All lines from the one containing "You are a computer-use" down to the one containing "Instruction: Open the", both ends included, are to be given again exactly; omit the rest of the listing below.

▶ _THE RECORDS_
= = = = = = =

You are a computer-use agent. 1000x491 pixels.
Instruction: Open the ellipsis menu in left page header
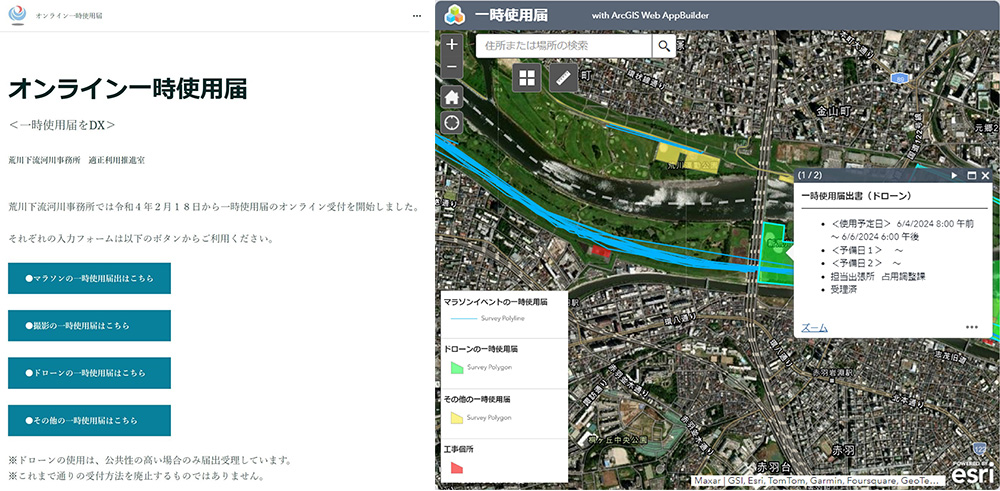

= = = = = = =

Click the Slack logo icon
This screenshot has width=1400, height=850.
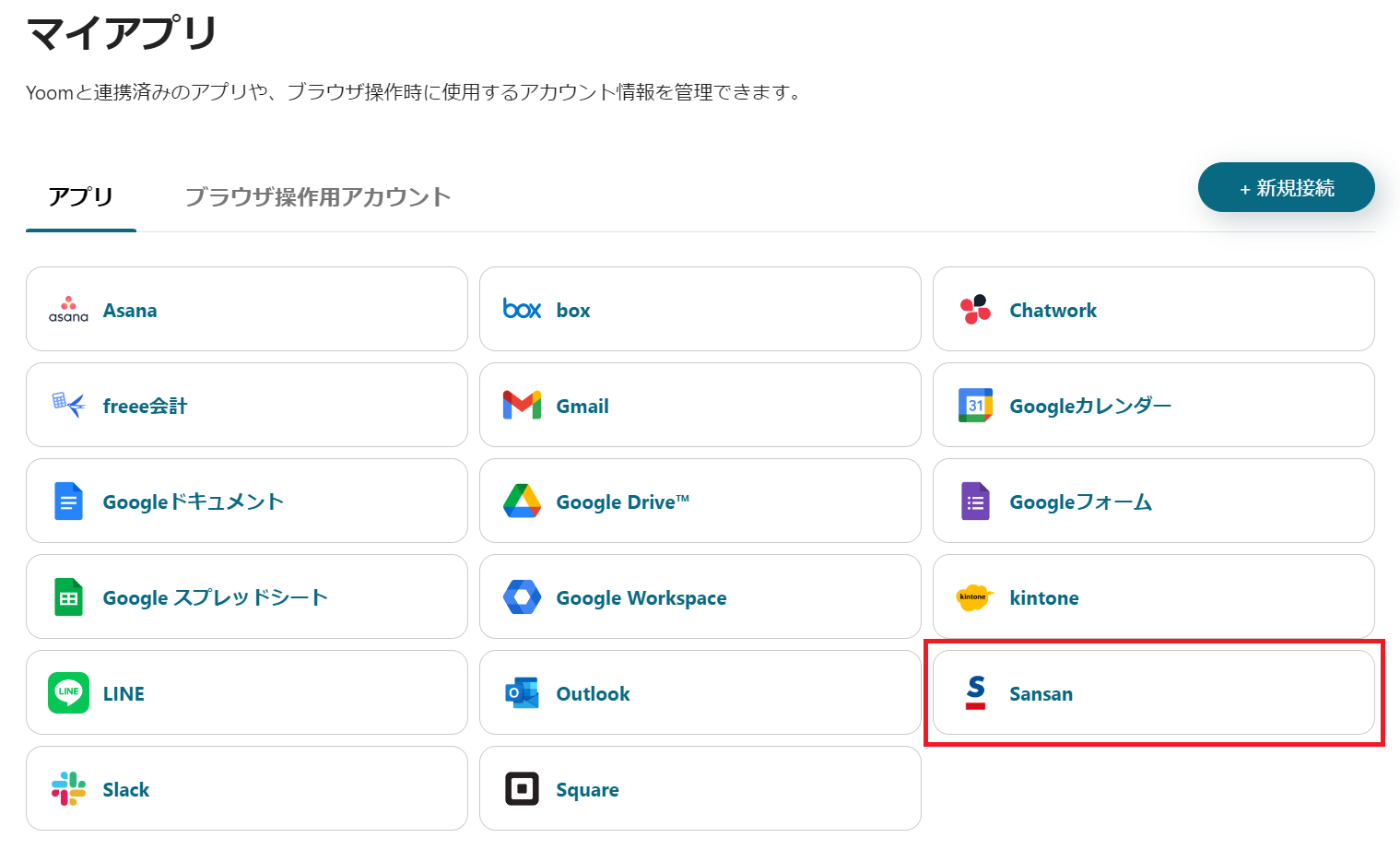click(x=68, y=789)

= = = = = = =

▶ _ANSWER SECTION_
You are a computer-use agent. 1000x491 pixels.
Instruction: Open the ellipsis menu in left page header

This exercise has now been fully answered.